I was doing some research on the internet on Chicago neighborhoods at the Encyclopedia of Chicago, and I was reading an article on the far south side neighborhood of Calumet Heights. In this article they mentioned a book by a former resident Louis Rosen. The title is The South Side: The Racial Transformation of an American Neighborhood.
This the story of racial change and turnover. How a community fell apart in the face of unfounded fears and how the community actually looks after the racial turnover. Racial turnover occured all over Chicago's south side.
This area is bounded from about the Chicago Skyway running diagonally on the east, to Stony Island on the west, and then the Illinois Central Railroad on the south. The racial transformation that began west of Stony Island started to seep east of Stony Island. East of Stony Island was the Jewish community which fell apart by 1970-71.

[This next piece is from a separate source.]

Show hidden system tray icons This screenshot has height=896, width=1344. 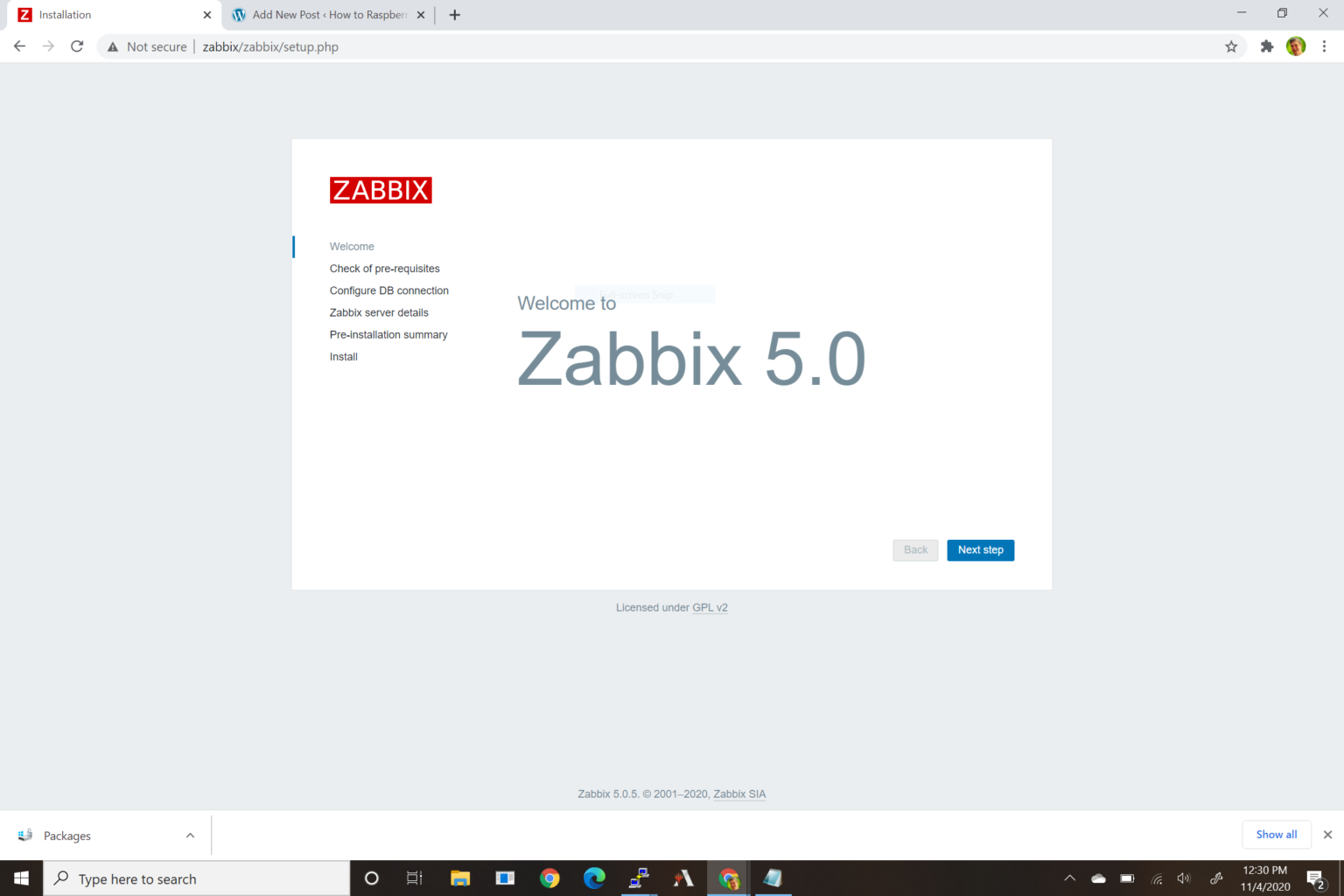click(1069, 878)
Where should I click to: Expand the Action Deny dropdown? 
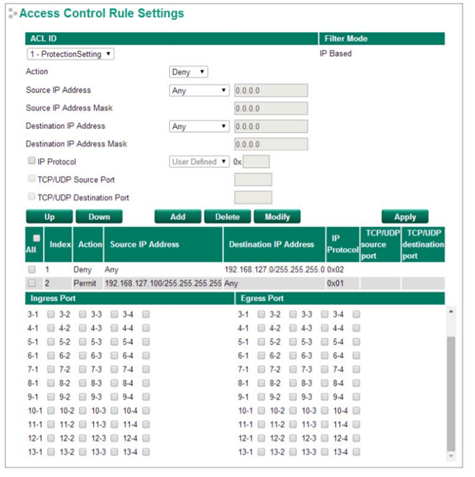tap(188, 72)
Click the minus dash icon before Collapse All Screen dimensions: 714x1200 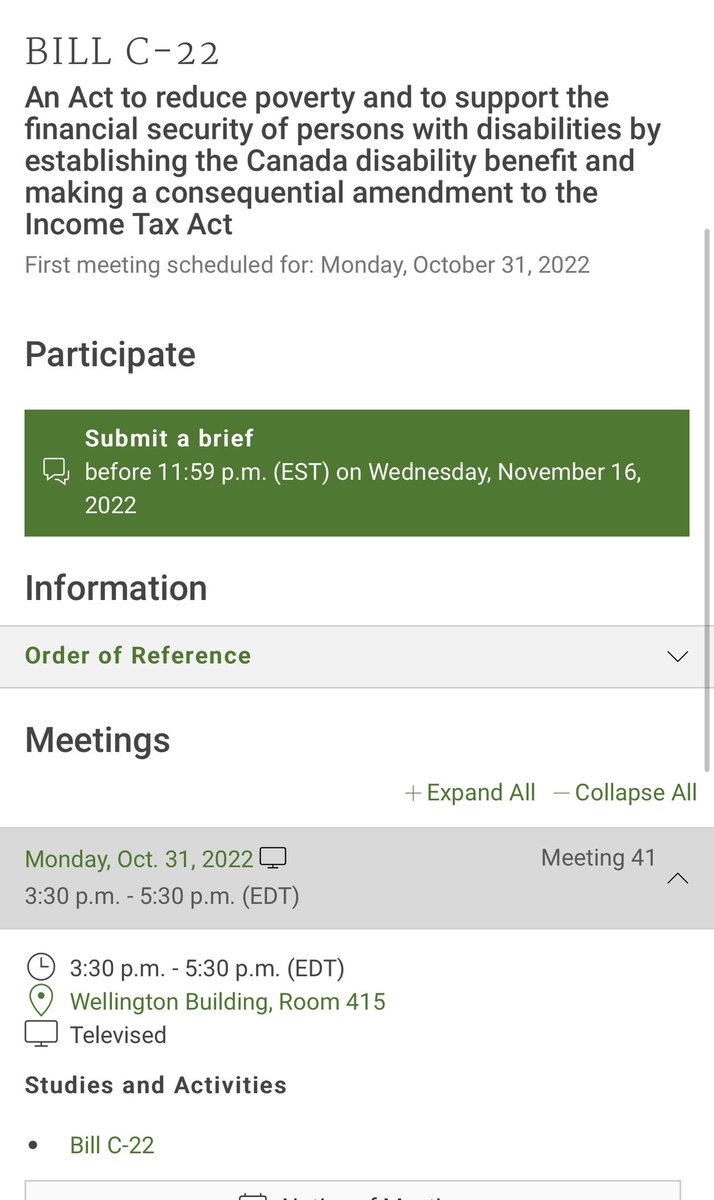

No doubt a white person who have though that blacks were poor, dirty, theives, violent, etc. would be surprised at how the old neighborhood looks if they visited it today. Most of the blacks that moved into this neighborhood were middle class. The message could have been this didn't have to happen the Jews and the blacks could have neighbors but it wasn't meant to be.
Of course this place wasn't entirely Jewish. There were whites of other ethnicities there too but this story revolves around the originally indigenous Jewish community and the migrating blacks who were moving in. These groups seem to have a similar history which hopefully could translate into friendship. They've both experience horrible treatment of some kind, but that came for naught during a brief period in the 60s and early 70s.

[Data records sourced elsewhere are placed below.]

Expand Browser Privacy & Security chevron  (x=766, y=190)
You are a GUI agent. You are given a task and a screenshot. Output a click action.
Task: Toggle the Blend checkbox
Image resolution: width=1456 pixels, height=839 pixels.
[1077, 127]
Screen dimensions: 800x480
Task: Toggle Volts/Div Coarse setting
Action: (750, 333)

This neighborhood east of Stony Island is still middle class today and mostly black. Also this area contains a neighborhood known as Pill Hill so named because that was where health care professionals once lived. It is also home to Cook County Board President John Stroger. The people who left this place years ago would see that it hasn't changed much. Their synagogue and community center is now property of the Chicago Public Schools, but the houses are taken care of and the lawns are well groomed. The black residents have taken care of what the original inhabitants have left them.